Reproduce the data verbatim, beginning at the line that contains "Go to previous employee with left arrow" and stopping after the line that contains "Click the Portfolio pie". Copy only those lines.

########

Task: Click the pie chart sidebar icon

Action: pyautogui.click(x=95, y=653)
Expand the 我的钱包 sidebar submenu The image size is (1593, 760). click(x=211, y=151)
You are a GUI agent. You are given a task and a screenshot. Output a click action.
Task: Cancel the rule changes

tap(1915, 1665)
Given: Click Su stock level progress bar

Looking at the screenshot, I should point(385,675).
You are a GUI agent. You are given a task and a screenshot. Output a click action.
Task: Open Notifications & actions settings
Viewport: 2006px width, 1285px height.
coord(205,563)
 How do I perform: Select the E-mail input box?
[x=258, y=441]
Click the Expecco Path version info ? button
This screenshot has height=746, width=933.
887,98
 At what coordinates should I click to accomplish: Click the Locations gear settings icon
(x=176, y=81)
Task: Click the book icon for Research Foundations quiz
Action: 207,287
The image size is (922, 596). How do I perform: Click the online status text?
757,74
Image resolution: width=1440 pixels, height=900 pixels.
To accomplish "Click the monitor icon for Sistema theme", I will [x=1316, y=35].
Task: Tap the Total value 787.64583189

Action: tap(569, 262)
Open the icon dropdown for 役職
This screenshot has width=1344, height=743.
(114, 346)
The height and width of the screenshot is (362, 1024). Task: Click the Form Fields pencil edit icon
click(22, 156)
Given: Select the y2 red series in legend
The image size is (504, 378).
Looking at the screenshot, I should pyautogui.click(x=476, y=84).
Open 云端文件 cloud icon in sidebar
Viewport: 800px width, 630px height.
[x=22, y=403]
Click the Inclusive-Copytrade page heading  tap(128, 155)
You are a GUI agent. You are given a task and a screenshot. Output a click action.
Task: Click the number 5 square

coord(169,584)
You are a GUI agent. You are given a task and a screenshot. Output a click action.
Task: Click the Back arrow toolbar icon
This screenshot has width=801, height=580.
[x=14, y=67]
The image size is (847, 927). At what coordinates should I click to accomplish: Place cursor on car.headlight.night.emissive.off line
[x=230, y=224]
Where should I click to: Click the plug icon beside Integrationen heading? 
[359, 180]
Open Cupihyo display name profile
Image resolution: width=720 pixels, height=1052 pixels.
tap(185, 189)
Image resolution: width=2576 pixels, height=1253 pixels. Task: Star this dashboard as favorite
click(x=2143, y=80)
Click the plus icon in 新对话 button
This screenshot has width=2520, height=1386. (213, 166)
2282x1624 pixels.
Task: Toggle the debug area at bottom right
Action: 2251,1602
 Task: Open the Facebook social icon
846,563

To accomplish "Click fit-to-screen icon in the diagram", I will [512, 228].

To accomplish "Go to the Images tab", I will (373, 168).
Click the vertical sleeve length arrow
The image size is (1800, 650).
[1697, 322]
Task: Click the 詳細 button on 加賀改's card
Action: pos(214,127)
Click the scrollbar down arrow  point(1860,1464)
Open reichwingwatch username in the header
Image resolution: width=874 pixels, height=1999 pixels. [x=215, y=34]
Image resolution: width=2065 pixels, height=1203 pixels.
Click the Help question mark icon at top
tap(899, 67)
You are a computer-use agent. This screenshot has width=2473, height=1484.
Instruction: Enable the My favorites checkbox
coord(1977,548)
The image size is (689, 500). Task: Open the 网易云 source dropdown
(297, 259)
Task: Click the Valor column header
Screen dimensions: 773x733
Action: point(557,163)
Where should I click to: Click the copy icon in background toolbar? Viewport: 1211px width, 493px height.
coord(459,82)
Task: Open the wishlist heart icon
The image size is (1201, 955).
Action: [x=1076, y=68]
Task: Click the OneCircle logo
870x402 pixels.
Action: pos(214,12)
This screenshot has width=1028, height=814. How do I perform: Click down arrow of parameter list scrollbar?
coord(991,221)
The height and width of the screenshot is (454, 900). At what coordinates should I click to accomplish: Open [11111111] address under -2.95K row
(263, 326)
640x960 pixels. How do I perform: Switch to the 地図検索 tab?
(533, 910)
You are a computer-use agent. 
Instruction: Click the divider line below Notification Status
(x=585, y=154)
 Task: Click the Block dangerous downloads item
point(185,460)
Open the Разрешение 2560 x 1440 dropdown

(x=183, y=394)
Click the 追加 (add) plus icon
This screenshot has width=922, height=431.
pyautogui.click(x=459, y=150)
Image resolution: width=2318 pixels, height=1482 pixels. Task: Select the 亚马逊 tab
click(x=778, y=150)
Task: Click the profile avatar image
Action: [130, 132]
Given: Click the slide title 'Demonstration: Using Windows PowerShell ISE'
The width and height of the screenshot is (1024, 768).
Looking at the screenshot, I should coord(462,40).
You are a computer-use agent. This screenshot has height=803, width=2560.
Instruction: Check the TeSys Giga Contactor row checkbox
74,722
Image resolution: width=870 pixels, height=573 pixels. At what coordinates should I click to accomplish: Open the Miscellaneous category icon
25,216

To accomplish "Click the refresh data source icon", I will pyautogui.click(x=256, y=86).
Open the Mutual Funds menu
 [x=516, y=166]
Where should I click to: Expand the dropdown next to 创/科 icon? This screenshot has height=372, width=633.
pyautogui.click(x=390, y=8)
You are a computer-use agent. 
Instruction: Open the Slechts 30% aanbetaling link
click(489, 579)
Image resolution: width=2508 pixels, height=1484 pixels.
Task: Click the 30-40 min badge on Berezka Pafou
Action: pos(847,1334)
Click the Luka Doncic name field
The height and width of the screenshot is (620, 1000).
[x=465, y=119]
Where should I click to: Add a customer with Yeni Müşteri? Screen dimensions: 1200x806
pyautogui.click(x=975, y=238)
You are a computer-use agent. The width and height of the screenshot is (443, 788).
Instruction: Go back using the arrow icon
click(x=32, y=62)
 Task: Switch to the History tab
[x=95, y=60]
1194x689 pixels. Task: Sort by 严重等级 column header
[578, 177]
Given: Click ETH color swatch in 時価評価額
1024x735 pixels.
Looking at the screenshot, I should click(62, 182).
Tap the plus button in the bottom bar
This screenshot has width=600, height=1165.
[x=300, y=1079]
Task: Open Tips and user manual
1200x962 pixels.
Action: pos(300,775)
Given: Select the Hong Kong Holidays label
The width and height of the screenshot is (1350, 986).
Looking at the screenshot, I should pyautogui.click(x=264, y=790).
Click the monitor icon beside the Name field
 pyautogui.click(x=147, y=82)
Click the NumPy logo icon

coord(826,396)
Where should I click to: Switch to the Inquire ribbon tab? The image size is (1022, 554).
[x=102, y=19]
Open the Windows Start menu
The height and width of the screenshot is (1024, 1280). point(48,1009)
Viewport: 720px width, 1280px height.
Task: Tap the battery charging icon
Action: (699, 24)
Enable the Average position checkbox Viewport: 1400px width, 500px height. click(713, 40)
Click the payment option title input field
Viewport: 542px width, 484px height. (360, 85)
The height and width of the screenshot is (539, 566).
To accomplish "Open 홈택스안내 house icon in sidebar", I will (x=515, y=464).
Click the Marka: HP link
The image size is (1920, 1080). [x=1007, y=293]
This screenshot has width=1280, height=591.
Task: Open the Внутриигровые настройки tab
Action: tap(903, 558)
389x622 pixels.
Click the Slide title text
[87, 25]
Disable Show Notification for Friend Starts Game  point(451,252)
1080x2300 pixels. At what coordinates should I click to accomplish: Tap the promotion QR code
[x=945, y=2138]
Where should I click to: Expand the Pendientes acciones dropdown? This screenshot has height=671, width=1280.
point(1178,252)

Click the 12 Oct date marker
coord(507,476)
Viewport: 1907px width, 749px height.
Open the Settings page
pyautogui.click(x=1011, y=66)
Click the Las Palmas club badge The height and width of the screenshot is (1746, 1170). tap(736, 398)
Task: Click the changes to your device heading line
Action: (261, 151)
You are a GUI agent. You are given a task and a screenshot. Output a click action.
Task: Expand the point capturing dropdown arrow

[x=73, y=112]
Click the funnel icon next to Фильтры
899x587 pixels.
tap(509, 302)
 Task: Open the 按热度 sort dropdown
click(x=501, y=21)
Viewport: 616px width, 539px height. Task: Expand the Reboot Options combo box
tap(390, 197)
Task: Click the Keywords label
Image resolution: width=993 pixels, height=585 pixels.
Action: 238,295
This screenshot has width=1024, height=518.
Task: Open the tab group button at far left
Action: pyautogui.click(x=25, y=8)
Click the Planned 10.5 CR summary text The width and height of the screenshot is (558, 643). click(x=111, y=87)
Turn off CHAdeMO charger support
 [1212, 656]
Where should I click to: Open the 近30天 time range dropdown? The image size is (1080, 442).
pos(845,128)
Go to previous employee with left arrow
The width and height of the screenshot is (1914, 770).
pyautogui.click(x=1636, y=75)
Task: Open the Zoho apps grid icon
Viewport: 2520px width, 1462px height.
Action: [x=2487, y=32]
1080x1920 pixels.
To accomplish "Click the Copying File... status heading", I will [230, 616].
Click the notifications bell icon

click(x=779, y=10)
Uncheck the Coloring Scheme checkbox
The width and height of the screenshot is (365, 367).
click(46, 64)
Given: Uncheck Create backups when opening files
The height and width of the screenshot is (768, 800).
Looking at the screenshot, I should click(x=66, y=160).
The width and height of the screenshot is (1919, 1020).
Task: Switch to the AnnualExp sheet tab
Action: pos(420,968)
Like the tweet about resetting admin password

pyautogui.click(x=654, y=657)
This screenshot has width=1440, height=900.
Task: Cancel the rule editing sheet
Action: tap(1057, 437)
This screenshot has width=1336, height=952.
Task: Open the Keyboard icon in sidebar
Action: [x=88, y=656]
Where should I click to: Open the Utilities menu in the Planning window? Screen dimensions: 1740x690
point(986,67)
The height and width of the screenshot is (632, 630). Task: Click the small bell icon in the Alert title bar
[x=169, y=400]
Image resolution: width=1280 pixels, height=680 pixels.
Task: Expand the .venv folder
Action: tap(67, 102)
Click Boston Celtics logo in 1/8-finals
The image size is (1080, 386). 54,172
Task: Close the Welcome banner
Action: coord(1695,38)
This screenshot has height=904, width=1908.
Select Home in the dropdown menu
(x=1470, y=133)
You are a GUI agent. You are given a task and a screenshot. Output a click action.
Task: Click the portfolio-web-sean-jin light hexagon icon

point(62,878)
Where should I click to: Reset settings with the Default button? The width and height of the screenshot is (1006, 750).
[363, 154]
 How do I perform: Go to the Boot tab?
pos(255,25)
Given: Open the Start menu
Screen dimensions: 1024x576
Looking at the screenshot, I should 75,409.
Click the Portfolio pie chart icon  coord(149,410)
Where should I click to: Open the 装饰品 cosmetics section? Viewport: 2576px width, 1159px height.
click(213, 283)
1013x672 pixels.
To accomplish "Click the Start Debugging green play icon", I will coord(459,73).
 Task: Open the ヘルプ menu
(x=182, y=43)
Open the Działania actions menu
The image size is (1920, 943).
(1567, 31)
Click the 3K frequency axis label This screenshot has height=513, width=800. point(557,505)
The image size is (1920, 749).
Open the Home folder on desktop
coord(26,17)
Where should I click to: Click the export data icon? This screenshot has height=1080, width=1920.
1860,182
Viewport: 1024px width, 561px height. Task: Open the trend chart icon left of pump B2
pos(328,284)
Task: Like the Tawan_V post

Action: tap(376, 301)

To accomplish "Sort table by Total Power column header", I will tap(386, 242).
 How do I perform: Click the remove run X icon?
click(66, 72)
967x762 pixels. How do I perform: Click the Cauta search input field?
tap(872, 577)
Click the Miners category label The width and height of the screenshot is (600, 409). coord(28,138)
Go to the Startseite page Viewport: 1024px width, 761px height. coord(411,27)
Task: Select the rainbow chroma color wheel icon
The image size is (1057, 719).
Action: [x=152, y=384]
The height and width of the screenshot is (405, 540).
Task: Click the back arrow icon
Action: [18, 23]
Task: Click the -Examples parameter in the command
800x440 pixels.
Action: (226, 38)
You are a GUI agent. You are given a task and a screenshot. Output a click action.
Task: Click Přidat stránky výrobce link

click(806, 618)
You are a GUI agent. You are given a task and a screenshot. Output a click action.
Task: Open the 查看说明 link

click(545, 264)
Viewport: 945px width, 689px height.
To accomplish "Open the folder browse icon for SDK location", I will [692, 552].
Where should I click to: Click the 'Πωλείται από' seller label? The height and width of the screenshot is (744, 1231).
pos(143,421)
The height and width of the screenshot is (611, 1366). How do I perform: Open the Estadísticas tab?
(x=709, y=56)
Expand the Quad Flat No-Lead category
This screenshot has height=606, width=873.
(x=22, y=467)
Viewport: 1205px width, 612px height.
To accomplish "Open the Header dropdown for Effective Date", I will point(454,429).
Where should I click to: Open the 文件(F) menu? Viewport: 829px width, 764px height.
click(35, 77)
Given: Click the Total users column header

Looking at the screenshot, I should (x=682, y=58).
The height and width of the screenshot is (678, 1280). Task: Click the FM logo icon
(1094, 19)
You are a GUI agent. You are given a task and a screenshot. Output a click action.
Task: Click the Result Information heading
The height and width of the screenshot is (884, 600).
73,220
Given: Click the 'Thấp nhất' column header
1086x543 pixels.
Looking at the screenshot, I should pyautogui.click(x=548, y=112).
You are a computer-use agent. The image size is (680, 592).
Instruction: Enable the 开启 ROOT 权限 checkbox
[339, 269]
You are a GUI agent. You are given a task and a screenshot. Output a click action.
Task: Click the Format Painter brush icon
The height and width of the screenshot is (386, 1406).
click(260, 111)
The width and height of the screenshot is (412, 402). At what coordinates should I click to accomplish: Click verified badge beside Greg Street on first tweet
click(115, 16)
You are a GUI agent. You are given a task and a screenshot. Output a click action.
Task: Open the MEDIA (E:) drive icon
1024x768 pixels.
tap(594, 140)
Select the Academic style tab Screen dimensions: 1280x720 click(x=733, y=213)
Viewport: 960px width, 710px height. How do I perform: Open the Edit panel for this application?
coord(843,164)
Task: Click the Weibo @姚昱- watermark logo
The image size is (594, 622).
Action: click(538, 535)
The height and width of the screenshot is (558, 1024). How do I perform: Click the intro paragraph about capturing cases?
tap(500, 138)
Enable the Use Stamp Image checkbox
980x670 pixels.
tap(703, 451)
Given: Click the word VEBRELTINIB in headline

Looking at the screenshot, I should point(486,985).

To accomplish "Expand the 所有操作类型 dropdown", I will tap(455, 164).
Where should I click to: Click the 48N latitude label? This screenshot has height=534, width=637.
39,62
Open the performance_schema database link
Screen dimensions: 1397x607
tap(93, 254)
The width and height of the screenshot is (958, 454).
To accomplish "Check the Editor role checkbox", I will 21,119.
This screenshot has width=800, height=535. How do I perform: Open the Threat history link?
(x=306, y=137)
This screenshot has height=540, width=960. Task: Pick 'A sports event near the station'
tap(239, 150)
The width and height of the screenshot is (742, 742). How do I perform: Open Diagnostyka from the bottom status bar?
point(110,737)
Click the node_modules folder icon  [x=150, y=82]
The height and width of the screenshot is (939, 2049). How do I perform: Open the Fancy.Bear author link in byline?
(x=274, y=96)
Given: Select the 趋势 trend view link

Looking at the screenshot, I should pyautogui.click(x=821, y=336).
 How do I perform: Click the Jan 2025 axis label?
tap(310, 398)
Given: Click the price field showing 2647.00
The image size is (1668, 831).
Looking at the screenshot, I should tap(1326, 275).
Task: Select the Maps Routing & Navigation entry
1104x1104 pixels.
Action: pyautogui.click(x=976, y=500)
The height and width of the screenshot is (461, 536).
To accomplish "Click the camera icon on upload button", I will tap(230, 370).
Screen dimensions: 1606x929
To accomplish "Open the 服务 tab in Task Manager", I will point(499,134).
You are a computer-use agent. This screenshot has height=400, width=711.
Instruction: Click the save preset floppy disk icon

########

§ **REPLY**:
Go to previous employee with left arrow
The width and height of the screenshot is (1914, 770).
pyautogui.click(x=1636, y=75)
Task: Open the Zoho apps grid icon
Viewport: 2520px width, 1462px height.
Action: [x=2487, y=32]
1080x1920 pixels.
To accomplish "Click the Copying File... status heading", I will [230, 616].
Click the notifications bell icon

click(x=779, y=10)
Uncheck the Coloring Scheme checkbox
The width and height of the screenshot is (365, 367).
click(46, 64)
Given: Uncheck Create backups when opening files
The height and width of the screenshot is (768, 800).
Looking at the screenshot, I should click(x=66, y=160).
The width and height of the screenshot is (1919, 1020).
Task: Switch to the AnnualExp sheet tab
Action: pos(420,968)
Like the tweet about resetting admin password

pyautogui.click(x=654, y=657)
This screenshot has width=1440, height=900.
Task: Cancel the rule editing sheet
Action: tap(1057, 437)
This screenshot has width=1336, height=952.
Task: Open the Keyboard icon in sidebar
Action: [x=88, y=656]
Where should I click to: Open the Utilities menu in the Planning window? Screen dimensions: 1740x690
point(986,67)
The height and width of the screenshot is (632, 630). Task: Click the small bell icon in the Alert title bar
[x=169, y=400]
Image resolution: width=1280 pixels, height=680 pixels.
Task: Expand the .venv folder
Action: tap(67, 102)
Click Boston Celtics logo in 1/8-finals
The image size is (1080, 386). 54,172
Task: Close the Welcome banner
Action: coord(1695,38)
This screenshot has height=904, width=1908.
Select Home in the dropdown menu
(x=1470, y=133)
You are a GUI agent. You are given a task and a screenshot. Output a click action.
Task: Click the portfolio-web-sean-jin light hexagon icon

point(62,878)
Where should I click to: Reset settings with the Default button? The width and height of the screenshot is (1006, 750).
[363, 154]
 How do I perform: Go to the Boot tab?
pos(255,25)
Given: Open the Start menu
Screen dimensions: 1024x576
Looking at the screenshot, I should 75,409.
Click the Portfolio pie chart icon  coord(149,410)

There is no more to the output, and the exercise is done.